What do you shoot on and how long does the average shoot take?
Currently I shoot on a Panasonic DV-100, which uses mini-DV tapes. If all goes well, I plan to get the Sony EX1, which is HD and sells for about $7,500 with all the lenses and cute accessories. As for duration of a shoot, it depends on the shoot. Lesser characters, or shoots that just use on location for one scene can be done in 1-5 hours. When I shot "Breaking Her Will" we shot from morning til night. The characters had to look mentally drained, so I kept the most jarring scenes for the later parts of the day. The added exhaustions really added to the performance. When I am making a serious movie I try to milk the day for all that it is worth. Most trained actors and actresses prefer to shoot longer hours because that means that we take fewer days.
Obviously, you’re not afraid to offend people. In fact, in Worst Horror Movie Ever Made, it’s as if you’re trying to offend everyone possible. In the world of micro-cinema, do you think this works to your advantage?
If I wanted to make lots of money then I would be making differerent movies. There are many indie directors who are making movies that seem to be demos for Hollywood. They do not use their freedom - instead, they just copy what they think will get them big. I revel in my freedom. I can't give you the beautiful movies that only the lush budgets of Hollywood can provide. But I can give you everthing that makes Hollywood shudder. I love pushing buttons. I did this ever since I was a kid. I don't think that I do it out of malice, although Freud said that jokes are an expression of aggression. I would rather interpret my button-pushing as being a true window into a person. If I personally watch something I do not like, I just simply stop watching it. But there are certain people who love being publicly outraged. If you think that "The Worst Horror Movie" was offensive, it will look like Disney compared to "Spooked" which is about four friends who are white supremacists. One of them dies and comes back black, and the other three have to tolerate him. I play that black guy. Yes, I have been told that I would get killed if I make that movie, but I have had black people come up to my booth at horror conventions to have me autograph "Spooked." 100% of the protests against me are by white people. It's ridiculous. I think that it has to do with conformity, and maybe their drama in public is just to get a pat on the back from other conformists. Conformity is actually essential to a population. When a group of people act as one cohesive unit, they become more poweful and success comes easier to that group. Those people will not enjoy any of my movies. They are great for our population, but not good to have as partners in stimulating conversation. They can't break from their programming. Maybe the real reason why they get so mad is because I force them to think, and these are people who need to have very easy answers to questions. My movies make you ASK questions. My movies do not give easy answers.
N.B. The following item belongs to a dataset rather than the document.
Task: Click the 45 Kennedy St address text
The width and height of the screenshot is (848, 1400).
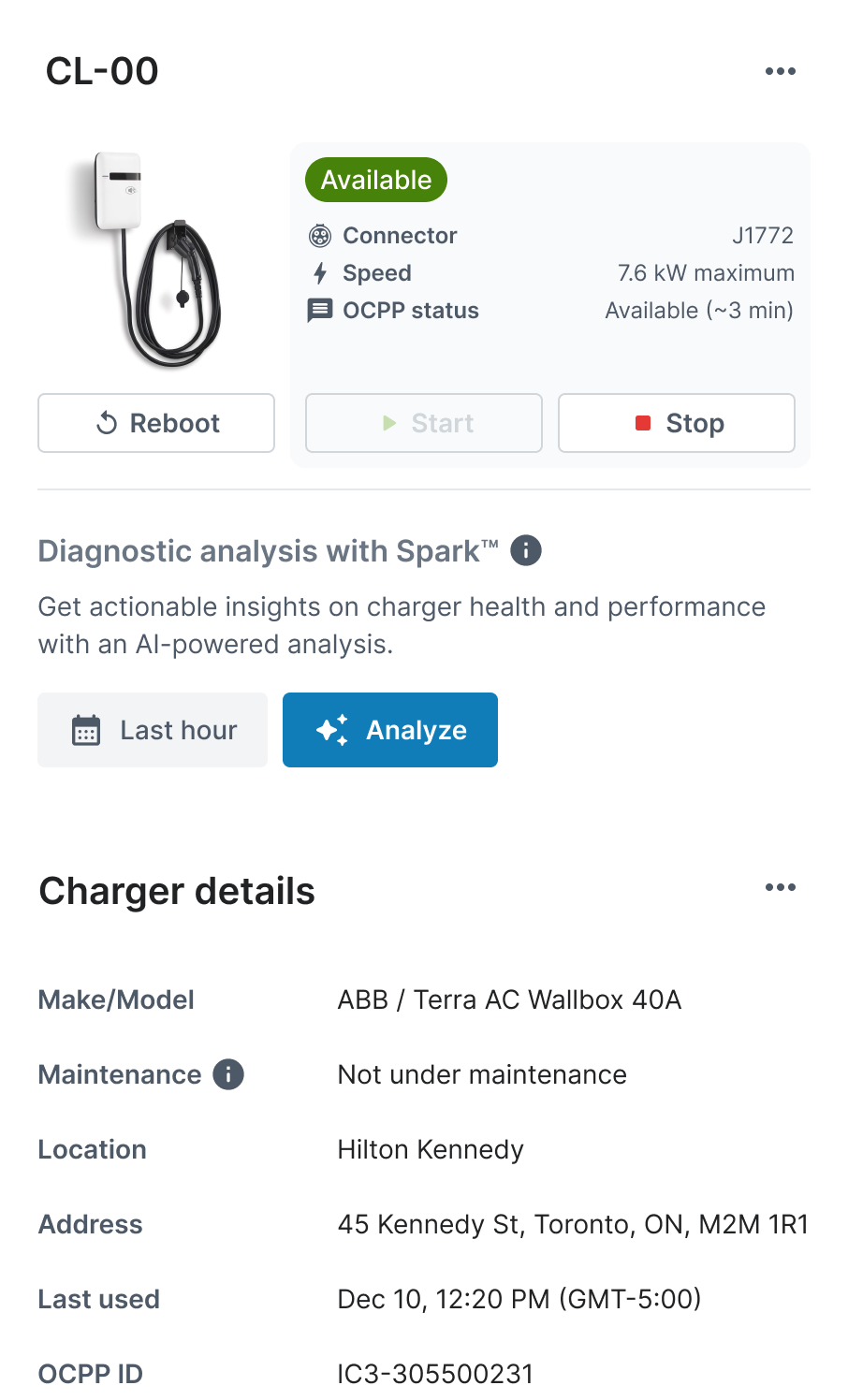Action: [x=573, y=1224]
Nudity is a staple… not only that, it’s excessive nudity and there appears to be no lack of girls. How do you go about getting that many girls to get naked in your films? Not only that, how do you convince them to get in such compromising situations?
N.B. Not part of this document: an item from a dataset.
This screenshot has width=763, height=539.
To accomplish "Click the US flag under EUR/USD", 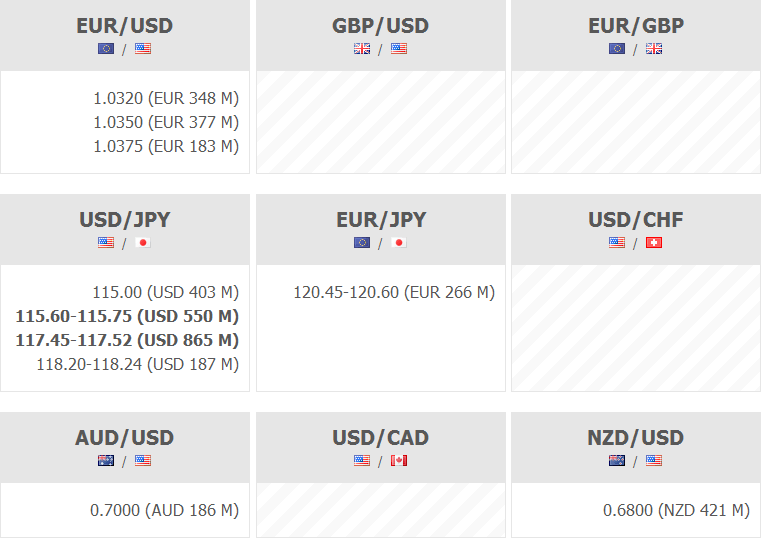I will 143,48.
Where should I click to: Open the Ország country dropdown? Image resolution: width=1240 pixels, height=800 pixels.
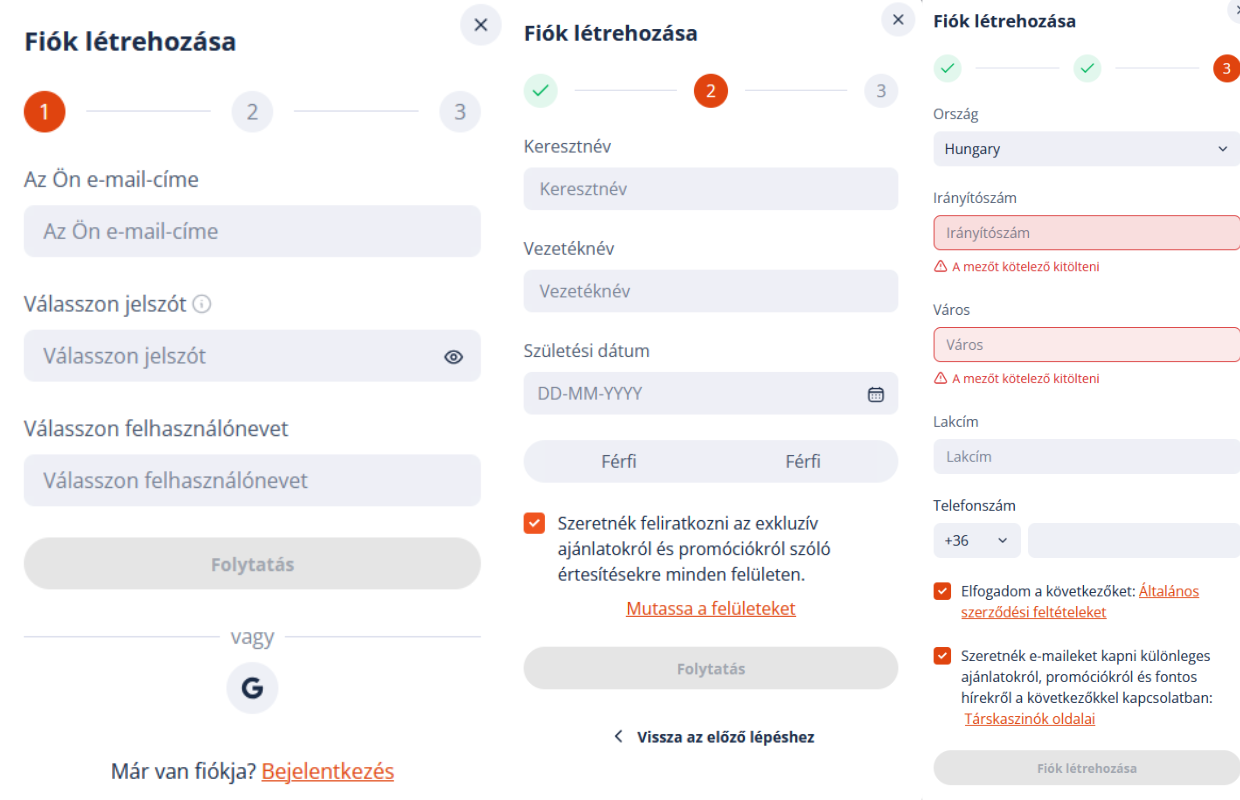(x=1087, y=149)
One of the things about "The Worst Horror Movie" that was so funny to me was the abundant nudity and the over-the-top things that some girls did when naked. I never talk people into doing things. I just present the script, and those who like what they read continue on to do the movie. Some people read the script and it doesn't resonate with them, but it's respectful. There was a girl who wanted to do one of the crazy scenes, but she is going to inherit a lot of money, and she believes that if she accepted one of the strange roles then her grandmother would disown her and she would not get the inheritance. I know it sounds silly, but it really happened. So I actually wrote a special part for her where she keeps her clothes on and doesn't do anything outlandish. Maybe when she gains her fortune she will come back and do the crazy stuff, ha ha. Anyway, the main point I am trying to make is that there are enough people out there who are amused by my ideas and who want to try those crazy roles. I don't ever have to do anything to convince actresses. They either like what they read or they don't.
Not only do you get naked girls, you got George Fisher from Cannibal Corpse to appear in Assmonster. How’d you get him?
I have many friends in the music scene because of my magazine "The Grimoire of Exalted Deeds" and because of my radio show, which currently is on 91.1 Fm Sunday nights from midnight-3am. If you are not in the NY area you can still hear an archive, or a live stream at www.wfmu.org - I am on the air as Professor Dum Dum, and I pretend to be a German scientist. But getting back to George, he is a really good guy and if he lived closer he would surely have a role as a main character. In my upcoming movie "Rap Sucks" there will be quite a lot of cameos from bands like Finntroll, Amon Amarth, and Turisas, among others. Rumor has it that Mayhem members may participate.
Talk about your writing/directing style… what are you like on set?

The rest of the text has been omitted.